Tag Archives: Stephen Greenblatt

My top 20 nonfiction picks

For nearly three-and-a-half years now, I’ve been posting book reviews in this blog, typically twice a week. For my own benefit as well as yours, I like to look back every so often at the books I’ve read and think about what I’ve learned from them. What follows below is a list of the 20 nonfiction books (out of more than 100 I read) that have added the most to my understanding of the world. They’re arranged in no particular order: I can’t imagine trying to pick the best of this lot!

Going Clear: Scientology, Hollywood, and the Prison of Belief, by Lawrence Wright

The definitive study of the belief system known as Scientology, with an emphasis on its human rights violations and the Hollywood celebrities it has gathered into its “prison of belief.”

Mary’s Mosaic: The CIA Conspiracy to Murder John F. Kennedy, Mary Pinchot Meyer, and Their Vision for World Peace, by Peter Janney

Revelations galore from newly unearthed evidence about the assassination of John F. Kennedy and his last years in the White House.

The Swerve: How the World Became Modern, by Stephen Greenblatt

The seminal role of a long-forgotten  ancient Greek poet and philosopher on the thinking of the geniuses who shaped the Renaissance and on the course of history that followed.

The Revenge of Geography: What the Map Tells Us About Coming Conflicts and the Battle Against Fate, by Robert D. Kaplan

Recent history and current events through the distorting lens of geopolitics, which views Planet Earth, and the machinations and foibles of earthly leaders, from a very different perspective than is found in most history books.

Freedom’s Forge: How American Business Produced Victory in World War II, by Arthur Herman

The astonishing story of America’s rearmament in World War II, with a focus on the two larger-than-life personalities who made it happen through sheer force of will: William Knudsen and Henry J. Kaiser.

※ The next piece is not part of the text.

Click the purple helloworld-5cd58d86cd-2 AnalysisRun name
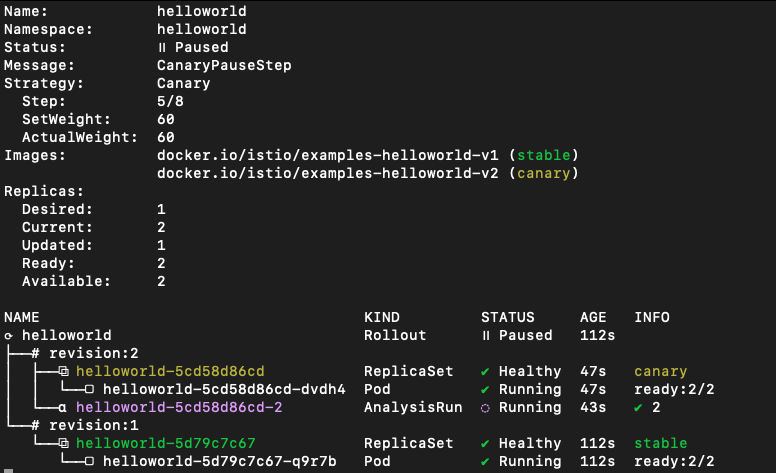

Double Cross: The True Story of the D-Day Spies, by Ben McIntyre

The stranger-than-fiction story of the British double agents whose brilliant work in Europe played a pivotal role in the success of the Normandy Invasion.

The Power of Unreasonable People: How Social Entrepreneurs Create Markets That Change the World, by John Elkington and Pamela Hartigan

A comprehensive and well-informed view of the world of social enterprise and the extraordinary individuals who stand out in a field that attracts brilliant and inspired people by the carload.

The Self-Made Myth, and the Truth About How Government Helps Individuals and Businesses Succeed, by Brian Miller and Mike Lapham

An in-depth refutation of the myth of rugged individualism, lionized by Ayn Rand’s novels and enshrined in conservative and libertarian ideology for four decades.

The New Jim Crow: Mass Incarceration in the Age of Colorblindness, by Michelle Alexander

How the War on Drugs, and the institutionalized racism that undergirds it, has weakened American society and fostered a new underclass dominated by young men of color.

Behind the Beautiful Forevers: Life, Death, and Hope in a Mumbai Undercity, by Katherine Boo

A first-hand account of three years in a slum neighborhood in one of the biggest cities in the world, focusing on the hopes and challenges of two local families.

Infinite Vision: How Aravind Became the World’s Greatest Business Case for Compassion, by Pavithra Mehta and Suchitra Shenoy

A beautifully-written account of the history of a nonprofit South Indian eye hospital that has pioneered a revolutionary approach to eye-care which has brought relief to millions of poor people worldwide.

Steve Jobs, by Walter Isaacson

An unvarnished biography of the design and marketing genius who built  Apple and gained a place in business history alongside Thomas Edison, Henry Ford, and Sam Walton.

Top Secret America: The Rise of the New American Security State, by Dana Priest and William M. Arkin

The troubling story of the institutionalization of a new military-intelligence complex triggered by 9/11 and accelerated by the wars in Iraq and Afghanistan.

In the Garden of Beasts: Love, Terror, and an American Family in Hitler’s Berlin, by Erik Larson

The long-overlooked story of FDR’s ambassador to Nazi Germany and his frustrated efforts to turn U.S. policy against Hitler in the face of horrific violence against Jews in Germany and anti-Semitism in the State Department.

The Emperor of All Maladies: A History of Cancer, by Siddhartha Mukherjee

An oncologist’s critical study of the diseases lumped together under the label of cancer and of humanity’s halting efforts to arrest and cure them.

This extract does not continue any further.